An unsung Holocause hero, until now (Book review) (National Post, June 14, 1999)
By Barbara Kay
Foley: The Spy Who Saved 10,000 Jews
By Michael Smith
(Hodder & Stoughton, 352 pages, $44.95)
Thanks to Michael Smith, an intelligence affairs journalist at The
Daily Telegraph, Frank Foley will join Oskar Schindler and Raoul
Wallenberg in the small but glittering firmament of Holocaust
heroes.
Foley's rescue from a historical oubliette began by chance during
unrelated research. A former MI6 officer interviewed by Smith spoke
glowingly of a brilliant spy who had helped thousands of Jews escape
from Nazi Germany: ``Schindler pales into insignificance alongside
his work, I don't think [Foley] ever got the recognition he should
have done.''
Further investigation revealed that Yad Vashem, the Israeli
institution mandated to preserve the memory of Holocaust ``martyrs
and heroes,'' had never awarded Frank Foley the highest distinction
(to gentiles): ``Righteous among the Nations'' -- on grounds of
``insufficient evidence.'' But Smith found plenty of evidence -- and
he became eager to archive and publish the full, inspirational story
of this unsung hero.
This is a birth-to-death chronicle that is classic (even retro) in
style. Its voice is lucid, manly, objective and trustworthy. Smith
is no rooter after the delectable truffles of childhood traumas that
Explain All. Foley is simply the true story of an unconflicted man
and his times.
Recruited by the newly founded MI6 in 1918, largely for his fluency
in German and French, Foley was sent to Berlin as Passport Control
Officer. Overtly, he monitored all applicants for visas to Britain
and her empire. Covertly, he spied. At first it was the Bolsheviks,
as Berlin was the epicentre of Russian plans for world revolution.
And in that feverishly hedonistic and volatile between-wars
atmosphere (``couples desperate for cash made love live on stage''),
Communist agitators did indeed find propitious terrain for converts.
Soon, however, and against diplomatic conventions, Foley was spying
on his host country.
With cool expertise, Smith takes us through Hitler's rise to power,
using a judicious selection of historical description and survivor
accounts to evoke the poisonous racist ether that settled over
Berlin.

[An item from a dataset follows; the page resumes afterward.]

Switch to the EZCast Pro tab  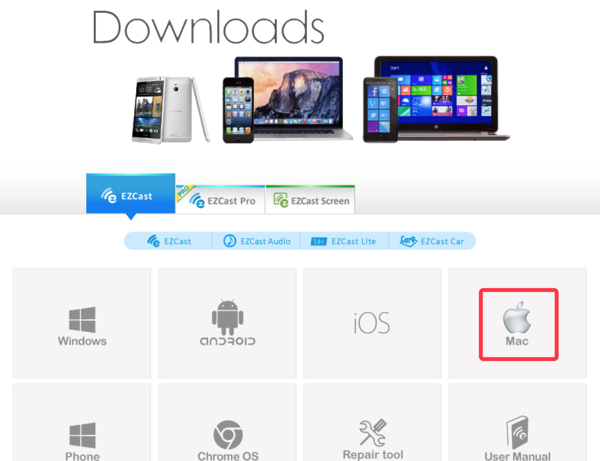pos(220,199)
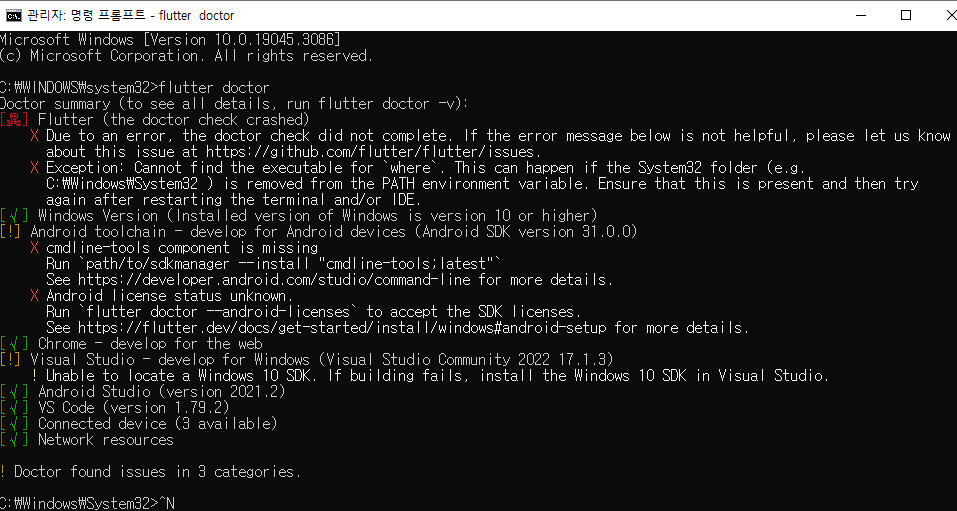Click yellow warning marker beside Visual Studio
Viewport: 957px width, 511px height.
(11, 360)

Working 14-hour days to cope with sometimes mile-long queues
of desperate, impoverished Jews frantic to obtain visas, Foley bent
every rule, acquired fake passports, exploited his Berlin network
for discreet rubber stampmakers, journeyed personally to
concentration camps waving last minute visas to snatch a few lucky
Jews from the jaws of death, and most amazingly -- for unlike
Wallenberg, Foley had no diplomatic status or immunity -- welcomed
fugitive Jews into his own home. (His wife, Kay, supporting him in
this and everything, is not adequately credited for her strength of
character.)
Why did Foley do it? Schindler's enterprises at least benefited
financially from his interventions. Foley had literally nothing to
gain. Smith steers scrupulously clear of speculation, and seems
content with the simple explanation of Benno Cohen, then chairman of
the German Zionist Organization and later Knesset member: ``He . . .
was acting as a Christian and . . . wanted to show us how little the
Christians who were then in power in Germany had to do with
Christianity. He detested the Nazis and looked on [them] as the rule
of Satan on Earth.''
All injustices, including the anti-Semitic strains in British
bureaucracy, provoked Foley to insubordination. Because of
arbitrarily reduced refugee quotas, he did not tell Whitehall about
the first ``Exodus'' sailings to Palestine, and when the Foreign
Office instructed him to stem the tide of Jewish flight to Shanghai
(the only refuge not requiring visas), his trenchant dispatch home
read: ``It would be considered humane on our part not to interfere
officially to prevent Jews choosing their own graveyards . . . They
would rather die as free men in Shanghai than as slaves in Dachau.''
But saving Jews was only part of Foley's career. He cultivated
anti-Nazi German scientists through whom the allies harvested
invaluable atomic information; he was the official interrogator of
deputy Fuhrer Rudolph Hess (Foley considered Hess insane); he
organized the operation that was to save Norway's gold reserves from
the Nazis; and he oversaw the `Double-Cross' system -- feeding
disinformation to the Nazis to draw out their own plans in the
decisive final months of the war. Postwar, he flushed out Nazi gangs
in hiding. It all makes fascinating reading.
Foley retired to complete and utter obscurity in Devon, never
speaking to anyone of his adventures. He pottered Britishly about in
his garden until his death in 1973, his passing quite overlooked in
England, though not in Israel, where his German-Jewish beneficiaries
planted a garden in his honour and lobbied for a more suitable
commemoration. Happily, in writing this book, Smith achieved his
end. Foley was recently recognized as ``Righteous Among the
Nations'' by Yad Vashem Holocaust Memorial museum in Jerusalem. They
also serve who `only' write the history books.